As soon as the line containing "Where should I click to: Click" appears in the material below, start returning lines exactly, and end with the line containing "Task: Click the back arrow in panel toolbar".
- - -
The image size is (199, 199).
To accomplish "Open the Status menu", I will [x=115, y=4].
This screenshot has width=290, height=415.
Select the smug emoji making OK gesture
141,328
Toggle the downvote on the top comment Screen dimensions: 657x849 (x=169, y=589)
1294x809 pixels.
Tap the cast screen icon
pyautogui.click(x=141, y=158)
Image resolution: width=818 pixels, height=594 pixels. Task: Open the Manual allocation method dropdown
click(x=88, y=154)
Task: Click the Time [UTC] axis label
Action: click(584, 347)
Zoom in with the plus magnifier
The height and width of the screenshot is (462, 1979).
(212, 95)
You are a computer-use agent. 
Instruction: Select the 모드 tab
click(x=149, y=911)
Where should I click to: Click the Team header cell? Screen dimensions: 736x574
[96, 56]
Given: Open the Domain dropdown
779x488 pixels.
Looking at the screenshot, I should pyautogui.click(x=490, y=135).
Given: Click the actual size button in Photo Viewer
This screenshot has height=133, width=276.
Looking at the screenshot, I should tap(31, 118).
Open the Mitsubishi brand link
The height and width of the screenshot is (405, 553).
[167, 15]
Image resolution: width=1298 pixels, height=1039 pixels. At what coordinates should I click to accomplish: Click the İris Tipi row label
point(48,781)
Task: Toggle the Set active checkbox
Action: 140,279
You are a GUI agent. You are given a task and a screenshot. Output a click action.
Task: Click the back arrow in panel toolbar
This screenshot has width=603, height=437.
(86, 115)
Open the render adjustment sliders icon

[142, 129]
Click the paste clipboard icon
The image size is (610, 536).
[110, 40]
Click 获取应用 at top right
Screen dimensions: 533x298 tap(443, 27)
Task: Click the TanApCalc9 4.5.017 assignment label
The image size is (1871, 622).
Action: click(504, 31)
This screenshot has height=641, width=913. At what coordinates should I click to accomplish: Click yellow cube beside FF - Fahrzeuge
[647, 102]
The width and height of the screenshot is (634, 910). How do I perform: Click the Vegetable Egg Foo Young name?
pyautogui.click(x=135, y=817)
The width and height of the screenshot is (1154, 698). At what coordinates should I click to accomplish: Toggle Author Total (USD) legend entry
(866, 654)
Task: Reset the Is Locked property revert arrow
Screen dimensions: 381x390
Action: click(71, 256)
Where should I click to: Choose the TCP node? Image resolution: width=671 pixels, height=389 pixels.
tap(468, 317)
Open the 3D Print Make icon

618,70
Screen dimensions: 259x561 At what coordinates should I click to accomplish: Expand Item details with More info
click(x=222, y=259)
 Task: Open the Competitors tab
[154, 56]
- - -
**FINISHED EXERCISE:**
Where should I click to: Click the Team header cell? Screen dimensions: 736x574
[96, 56]
Given: Open the Domain dropdown
779x488 pixels.
Looking at the screenshot, I should pyautogui.click(x=490, y=135).
Given: Click the actual size button in Photo Viewer
This screenshot has height=133, width=276.
Looking at the screenshot, I should tap(31, 118).
Open the Mitsubishi brand link
The height and width of the screenshot is (405, 553).
[167, 15]
Image resolution: width=1298 pixels, height=1039 pixels. At what coordinates should I click to accomplish: Click the İris Tipi row label
point(48,781)
Task: Toggle the Set active checkbox
Action: 140,279
You are a GUI agent. You are given a task and a screenshot. Output a click action.
Task: Click the back arrow in panel toolbar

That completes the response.